Se falemos da parceria com a mítica Soledad Miranda, temos também uma parceria histórica de Jesus com Christopher Lee; primeiro no filme da saga do personagem Fu Manchu, e depois na versão de Drácula feita pelo cineasta espanhol, que considera a sua versão a melhor de todas – inclusive melhor que a de Coppola. Lee e Franco fizeram juntos oito filmes ao todo. Dá até para se discutir qual Drácula de Lee a gente prefere: o da Hammer ou do cinema B.
Não tem como falar de Jesus e não falar de Lina Romay, que foi esposa e musa do diretor durante quase toda sua vida. Se conheceram nos anos 70, e, de lá para cá, formaram uma parceria icônica. Lina era atriz, e o braço direito de Franco, ajudando-o em tudo o que podia.
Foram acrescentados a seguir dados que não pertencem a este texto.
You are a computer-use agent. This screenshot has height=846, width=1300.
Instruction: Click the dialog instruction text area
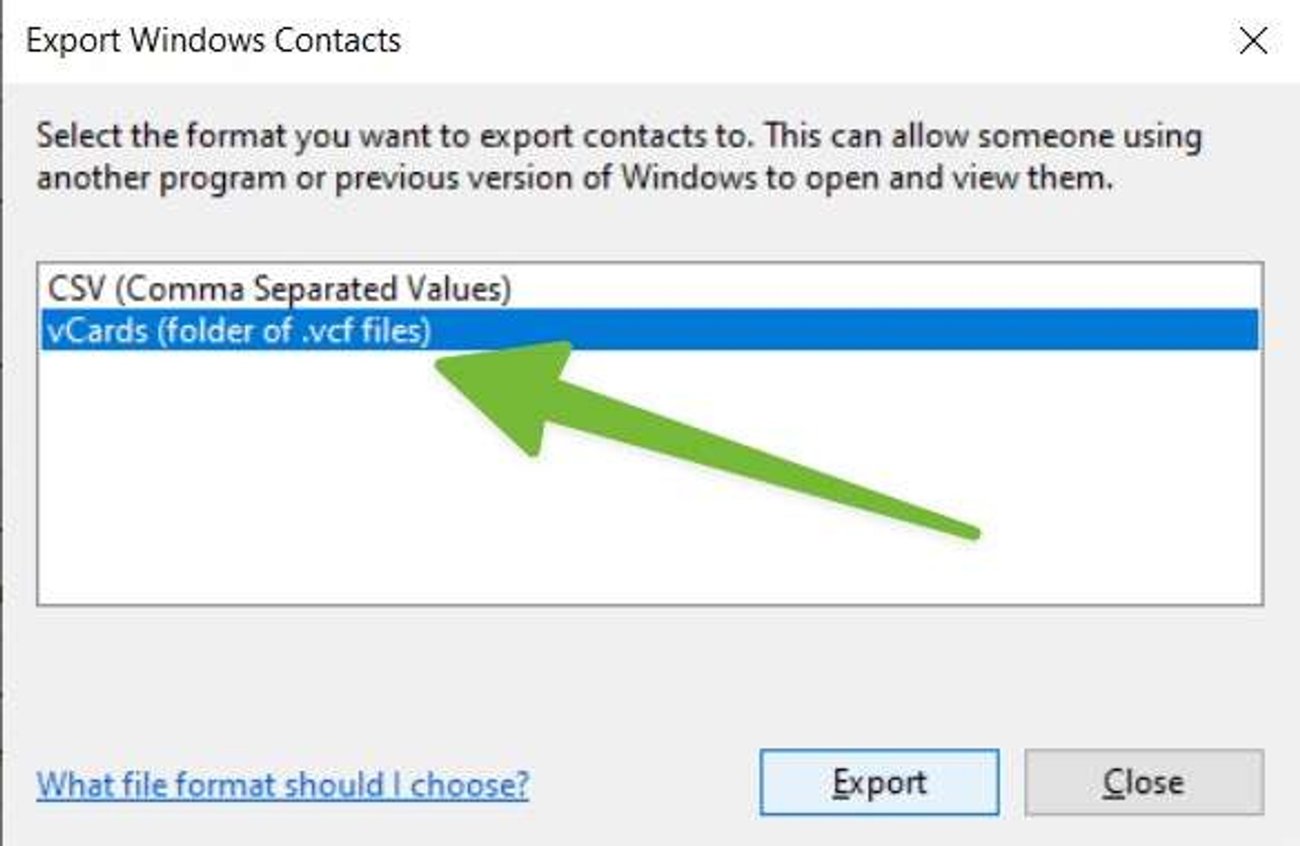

Era a verdadeira musa inspiradora, trabalhando junto com ele em mais de cento e vinte títulos. Muito adoecido, em 2013 Jesus Franco faleceu, mas um ano antes teve que ver sua esposa morrer.
Tendo Jesus Franco como referência, Pedro Almodóvar é um cara que adora e respeita muito o trabalho do “tio” espanhol – inclusive usando cenas de filmes da caixa aqui mencionada, como as cenas de Lua Sangrenta em seu filme Matador.
Outro cineasta que é apaixonado por Franco e o usa como referencia é Quentin Tarantino. Os famosos planos onde ele coloca a câmera subjetiva dentro do porta-malas, vem dos clássicos takes de Jesus Franco de seus filmes de vampiro e seu olhar subjetivo de dentro do caixão. Também os famosos zoom in que Tarantino adora é uma marca registrada do maneirismo de Franco. Tarantino inclusive usou uma das músicas de Vampyro Lesbos em seu Jackie Brown, de 1997.
Se você curtiu as referências do artigo, outros filmes que recomendados de Jesus Franco são: Necronomicon (1968), Garota do Rio (1969), Conde Drácula (1970), Eugenie e o Caminho da Perversão (1970), e A Maldição da Vampira (1975). Fica a dica para Obras-Primas do Cinema fazer uma segunda caixa com essas pérolas.
Falando neles, a Obras-Primas do Cinema está de parabéns pela caixa, que disponibilizou cópias com imagens em alta qualidade e som muito bom. Além de ótimos extras e lindos cards, fico feliz com o devido carinho e respeito da distribuidora com o mestre dos filmes B.